(Dataset items)
* * * * *

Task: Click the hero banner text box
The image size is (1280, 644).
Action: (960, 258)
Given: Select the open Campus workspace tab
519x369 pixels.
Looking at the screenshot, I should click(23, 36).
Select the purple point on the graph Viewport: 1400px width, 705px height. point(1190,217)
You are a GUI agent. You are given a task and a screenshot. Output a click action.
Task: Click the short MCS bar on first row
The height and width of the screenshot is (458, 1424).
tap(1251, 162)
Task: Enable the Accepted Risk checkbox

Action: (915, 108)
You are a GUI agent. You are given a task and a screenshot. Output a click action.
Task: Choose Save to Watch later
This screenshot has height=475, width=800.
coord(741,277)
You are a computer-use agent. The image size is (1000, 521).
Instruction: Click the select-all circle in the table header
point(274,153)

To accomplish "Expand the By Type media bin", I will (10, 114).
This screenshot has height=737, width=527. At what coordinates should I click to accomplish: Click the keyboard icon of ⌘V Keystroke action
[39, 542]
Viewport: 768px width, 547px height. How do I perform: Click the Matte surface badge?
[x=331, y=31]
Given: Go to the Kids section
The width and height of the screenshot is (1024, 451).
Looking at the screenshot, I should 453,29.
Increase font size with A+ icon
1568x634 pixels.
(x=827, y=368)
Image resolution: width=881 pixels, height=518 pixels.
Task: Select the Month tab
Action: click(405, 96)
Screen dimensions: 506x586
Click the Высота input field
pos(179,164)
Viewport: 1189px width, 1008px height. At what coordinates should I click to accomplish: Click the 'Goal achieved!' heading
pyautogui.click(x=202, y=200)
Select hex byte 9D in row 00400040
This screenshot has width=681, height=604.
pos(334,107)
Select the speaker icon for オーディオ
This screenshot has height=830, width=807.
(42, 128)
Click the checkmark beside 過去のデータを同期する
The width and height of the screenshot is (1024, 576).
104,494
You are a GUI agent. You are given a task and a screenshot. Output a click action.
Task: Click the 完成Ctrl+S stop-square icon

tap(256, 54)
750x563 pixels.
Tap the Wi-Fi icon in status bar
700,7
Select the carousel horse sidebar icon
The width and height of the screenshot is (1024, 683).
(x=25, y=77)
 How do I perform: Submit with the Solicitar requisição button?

* * * * *

What you have to do -> What you return must match the data above character for character.

Your response ->
Task: Click the hero banner text box
The image size is (1280, 644).
Action: (960, 258)
Given: Select the open Campus workspace tab
519x369 pixels.
Looking at the screenshot, I should click(23, 36).
Select the purple point on the graph Viewport: 1400px width, 705px height. point(1190,217)
You are a GUI agent. You are given a task and a screenshot. Output a click action.
Task: Click the short MCS bar on first row
The height and width of the screenshot is (458, 1424).
tap(1251, 162)
Task: Enable the Accepted Risk checkbox

Action: (915, 108)
You are a GUI agent. You are given a task and a screenshot. Output a click action.
Task: Choose Save to Watch later
This screenshot has height=475, width=800.
coord(741,277)
You are a computer-use agent. The image size is (1000, 521).
Instruction: Click the select-all circle in the table header
point(274,153)

To accomplish "Expand the By Type media bin", I will (10, 114).
This screenshot has height=737, width=527. At what coordinates should I click to accomplish: Click the keyboard icon of ⌘V Keystroke action
[39, 542]
Viewport: 768px width, 547px height. How do I perform: Click the Matte surface badge?
[x=331, y=31]
Given: Go to the Kids section
The width and height of the screenshot is (1024, 451).
Looking at the screenshot, I should 453,29.
Increase font size with A+ icon
1568x634 pixels.
(x=827, y=368)
Image resolution: width=881 pixels, height=518 pixels.
Task: Select the Month tab
Action: click(405, 96)
Screen dimensions: 506x586
Click the Высота input field
pos(179,164)
Viewport: 1189px width, 1008px height. At what coordinates should I click to accomplish: Click the 'Goal achieved!' heading
pyautogui.click(x=202, y=200)
Select hex byte 9D in row 00400040
This screenshot has width=681, height=604.
pos(334,107)
Select the speaker icon for オーディオ
This screenshot has height=830, width=807.
(42, 128)
Click the checkmark beside 過去のデータを同期する
The width and height of the screenshot is (1024, 576).
104,494
You are a GUI agent. You are given a task and a screenshot. Output a click action.
Task: Click the 完成Ctrl+S stop-square icon

tap(256, 54)
750x563 pixels.
Tap the Wi-Fi icon in status bar
700,7
Select the carousel horse sidebar icon
The width and height of the screenshot is (1024, 683).
(x=25, y=77)
 How do I perform: Submit with the Solicitar requisição button?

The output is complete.